Ajout 13/08/2020 : Relecture
  J’ai repris le livre « Œuvres complètes » de Blaise Pascal qui m’avait été offert, et j’ai cherché « le pari » dans le sommaire, sans le trouver. Toutefois, j’ai trouvé le texte (partiel) citant la source sur Wikipedia (https://fr.wikipedia.org/wiki/Pari_de_Pascal ) : fragment 397, qui s’avère constituer les pages 676-681 du livre (20 paragraphes au lieu de 1 paragraphe). Wikipedia n’en cite que le passage majeur, avec une intéressante discussion ensuite, en pour et surtout contre. A ces arguments contre, j’en ajouterais un, majeur selon moi : si j’étais le Créateur, je ne donnerais nullement récompense infinie à qui croit que j’existe et punition infinie à qui croit que je n’existe pas ; agir ainsi serait narcissique puant d’orgueil, tout le contraire d’un bon Dieu ; donc je récompenserais tout le monde (avec une prime aux gentils, une petite réprimande aux méchants, et cela en gentillesse/méchanceté envers autrui humain, indépendamment des croyances religieuses dans les nuages).
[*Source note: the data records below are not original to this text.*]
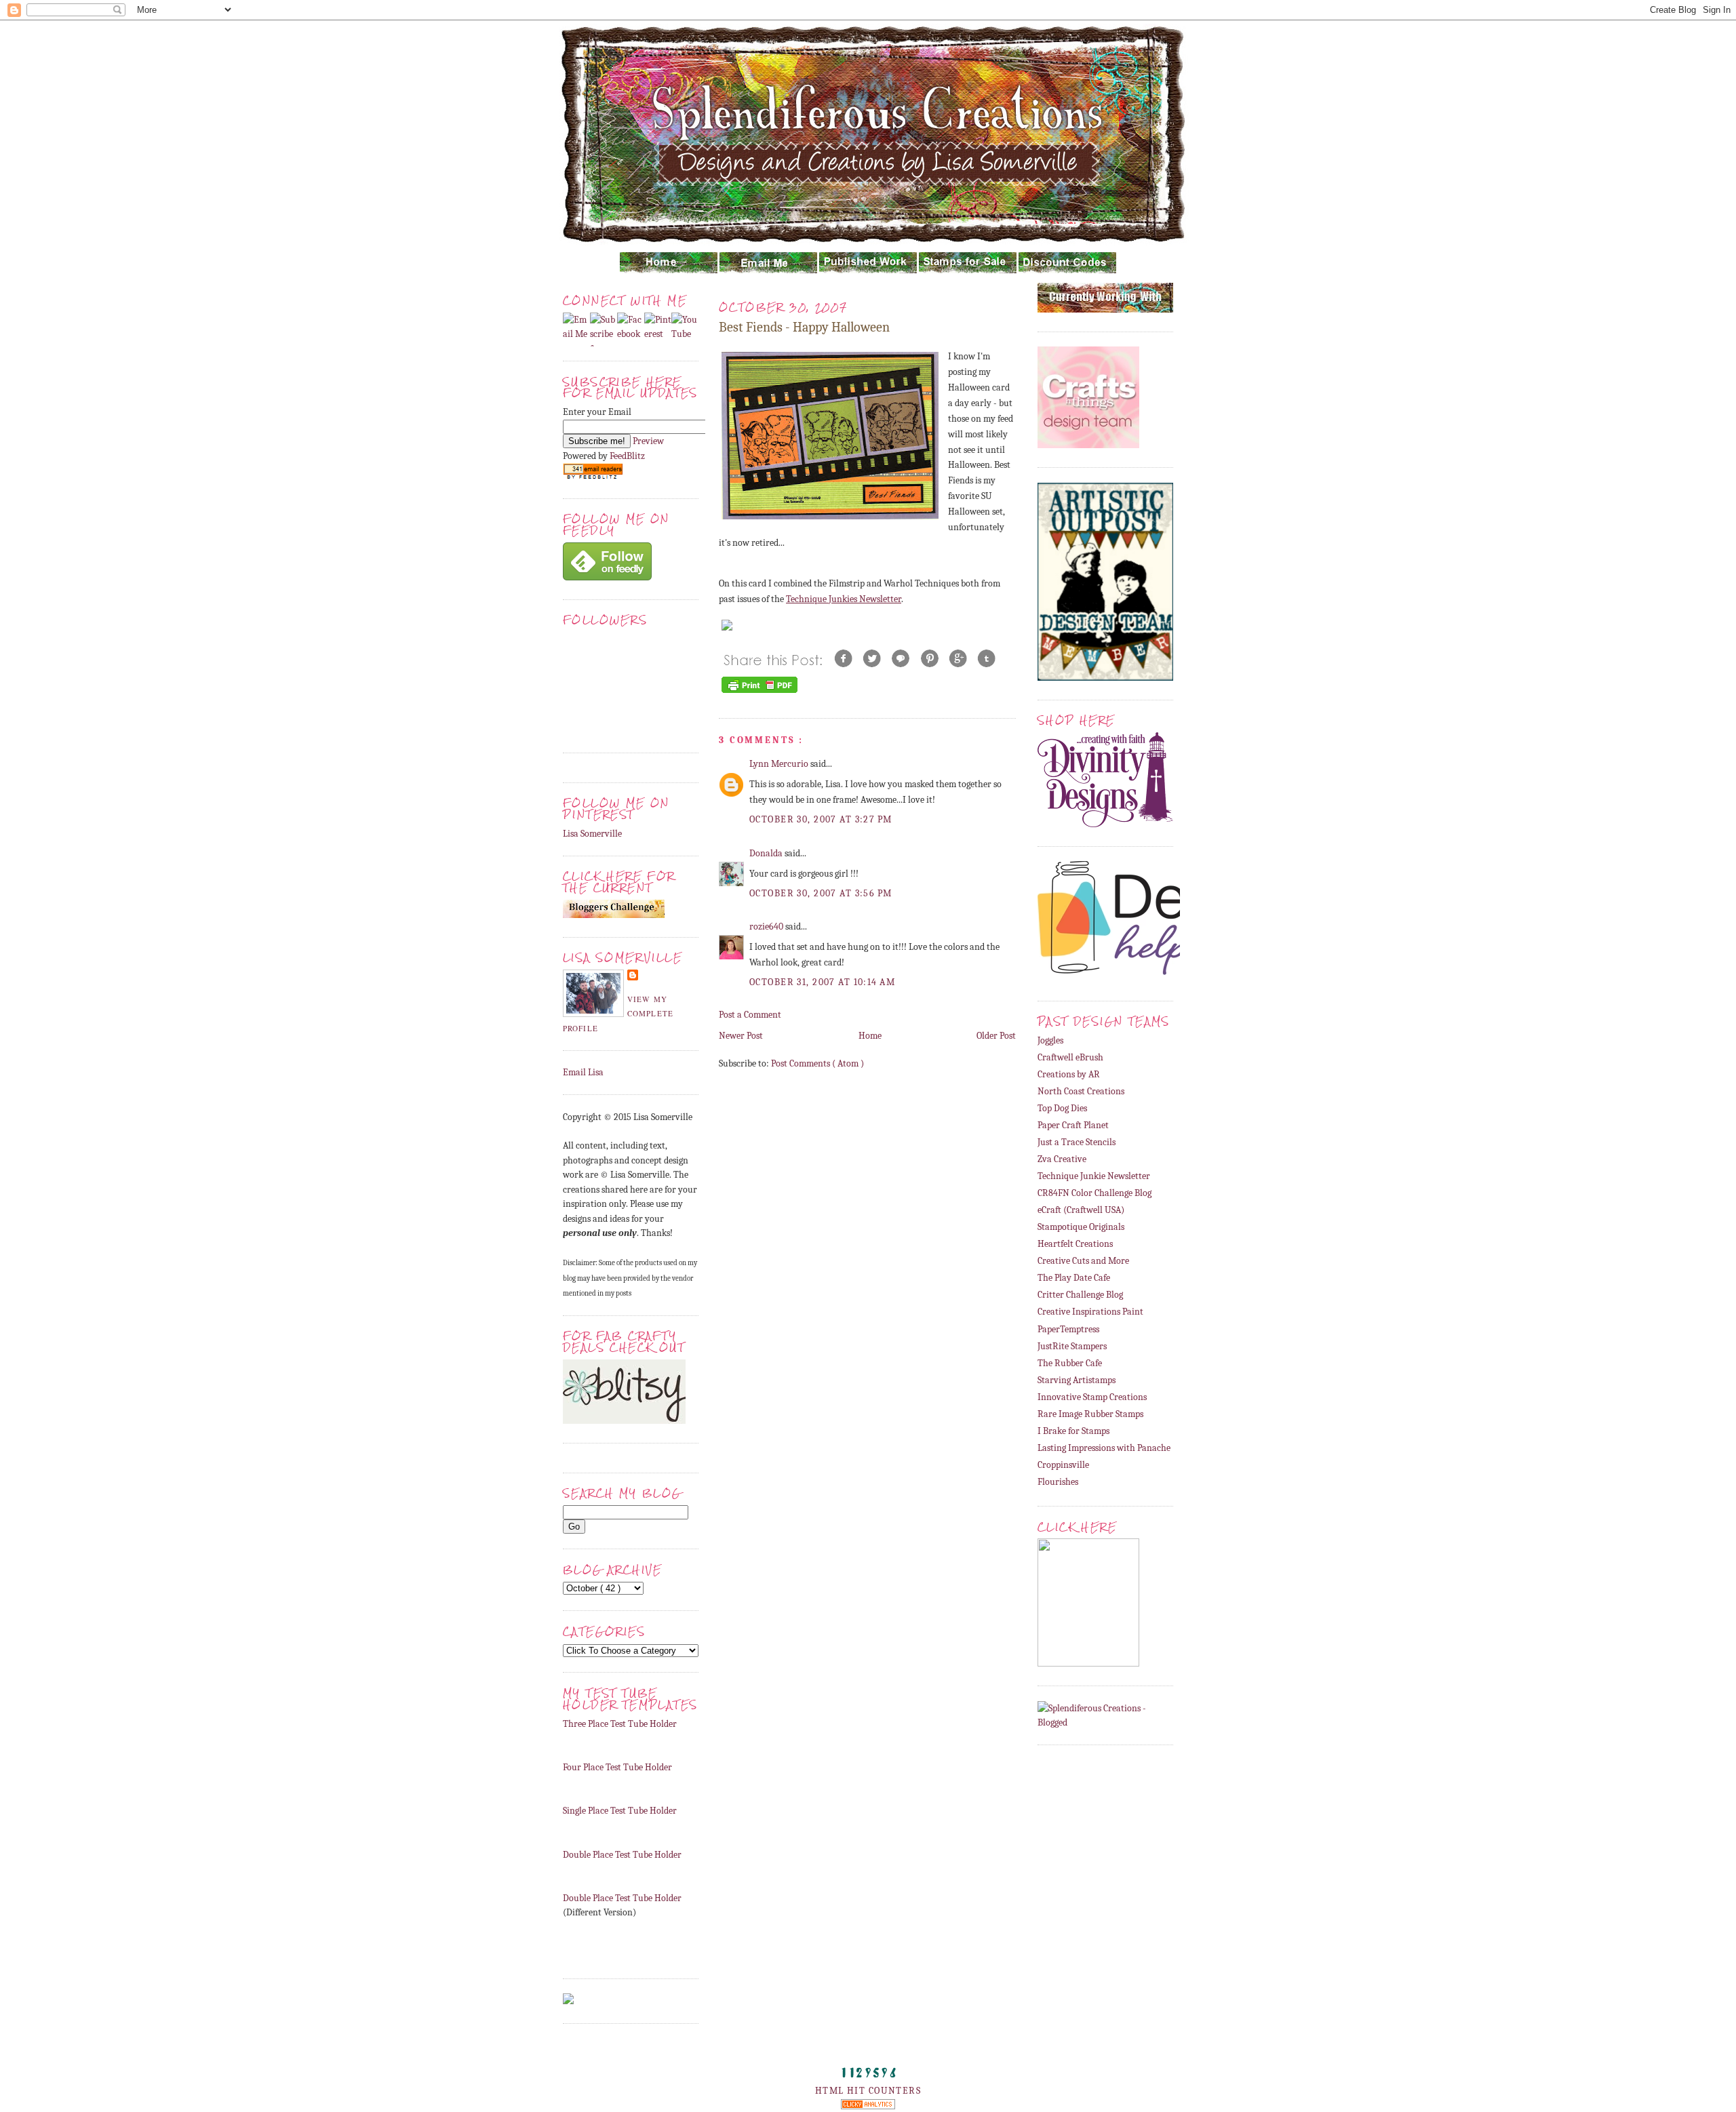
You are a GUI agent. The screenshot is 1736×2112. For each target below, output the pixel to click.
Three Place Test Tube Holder (620, 1724)
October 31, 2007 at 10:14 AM (822, 982)
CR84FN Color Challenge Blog (1094, 1193)
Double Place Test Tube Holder (622, 1854)
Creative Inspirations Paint (1090, 1311)
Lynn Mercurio (779, 764)
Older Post (996, 1035)
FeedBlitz (627, 456)
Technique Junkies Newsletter (843, 599)
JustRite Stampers (1072, 1346)
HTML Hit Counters (868, 2090)
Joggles (1050, 1040)
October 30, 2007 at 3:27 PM (820, 819)
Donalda (767, 853)
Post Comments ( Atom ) (817, 1063)
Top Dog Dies (1062, 1108)
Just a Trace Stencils (1077, 1142)
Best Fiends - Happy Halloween (804, 327)
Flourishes (1058, 1482)
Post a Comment (750, 1014)
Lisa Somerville (592, 833)
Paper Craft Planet (1073, 1125)
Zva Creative (1062, 1159)
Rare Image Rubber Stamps (1090, 1414)
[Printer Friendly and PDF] (759, 693)
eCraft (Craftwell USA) (1081, 1210)
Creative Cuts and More (1083, 1261)
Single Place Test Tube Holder (620, 1810)
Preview (648, 441)
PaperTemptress (1068, 1329)
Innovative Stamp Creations (1092, 1397)
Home (870, 1035)
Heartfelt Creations (1075, 1244)
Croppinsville (1063, 1465)
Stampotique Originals (1081, 1227)
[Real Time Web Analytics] (868, 2106)
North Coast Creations (1081, 1091)
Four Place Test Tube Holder (617, 1767)
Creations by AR (1069, 1074)
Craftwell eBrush (1070, 1057)
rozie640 (767, 926)
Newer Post (741, 1035)
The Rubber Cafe (1070, 1363)
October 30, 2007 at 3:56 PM (820, 893)
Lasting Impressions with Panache (1104, 1448)
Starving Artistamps (1077, 1380)
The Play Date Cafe (1074, 1277)
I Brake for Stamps (1073, 1431)
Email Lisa (583, 1072)
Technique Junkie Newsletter (1094, 1176)
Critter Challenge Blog (1080, 1294)
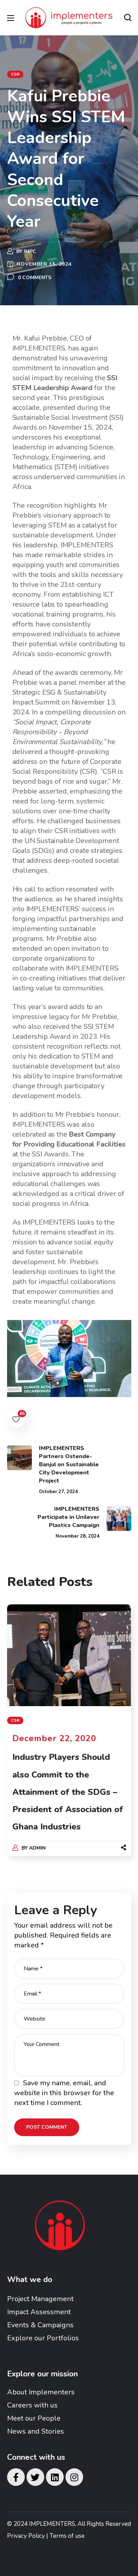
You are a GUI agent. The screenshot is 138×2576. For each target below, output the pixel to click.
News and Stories (35, 2431)
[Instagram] (74, 2477)
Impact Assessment (39, 2312)
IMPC (30, 251)
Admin (37, 1848)
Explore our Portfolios (43, 2338)
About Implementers (41, 2392)
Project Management (40, 2299)
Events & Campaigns (40, 2325)
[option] (69, 1737)
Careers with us (32, 2405)
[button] (127, 17)
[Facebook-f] (16, 2477)
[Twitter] (35, 2477)
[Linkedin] (55, 2477)
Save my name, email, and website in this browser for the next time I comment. (64, 2093)
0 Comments (34, 277)
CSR (15, 74)
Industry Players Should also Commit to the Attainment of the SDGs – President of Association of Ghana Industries (67, 1791)
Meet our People (34, 2418)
Mais Blaise Pascal est totalement intoxiqué par ses textes sacrés bibliques, à la fois terroristes et promettant bonheur infini au-delà du possible si on suit ce qu’exigent les religieux (désintéressés ? hum…). Non, ce n’est pas objectif, c’est une attitude crédule sans intelligence critique.
   Par ailleurs, donner récompense infinie (ou punition infinie) indépendamment des actes (de générosité envers autrui) contredit la Parabole du Bon Samaritain, dans l’Evangile de Luc, selon laquelle il faut se ruiner à aider pour gagner la vie éternelle. Donc Blaise Pascal chie à la gueule de Jésus-Christ en prétendant le servir et l’adorer, c’est plutôt raté, comme argumentaire « logique ».
   J’ai relu les 6 pages du texte intégral 397, aussi, et :
1/ Je re-note une phrase que citait (sans la discuter) Wikipedia : « il faut parier. Cela n’est pas volontaire, vous êtes embarqué. (…) puisqu’il faut nécessairement choisir (…) puisque vous êtes dans la nécessité de jouer (…) Et ainsi quand on est forcé à jouer, il faut renoncer à la raison ». Et je ne suis absolument pas d’accord avec cette injonction, obligeant à risquer l’erreur sans savoir, condamnant la sagesse sceptique par principe. Je connais le même désaccord quand un ami contradicteur me donne tort d’hésiter entre accepter et rejeter l’hypothèse du rêve (mien, présent), il dit : « il faut choisir ! pas accepter tout et son contraire ! » mon argument usuel est que c’est comme la sagesse agnostique en matière religieuse, qui n’affirme rien, ne sachant pas. Mais ici, donc, Blaise Pascal condamne l’agnosticisme tout autant. Sans aucun argument, tout autant.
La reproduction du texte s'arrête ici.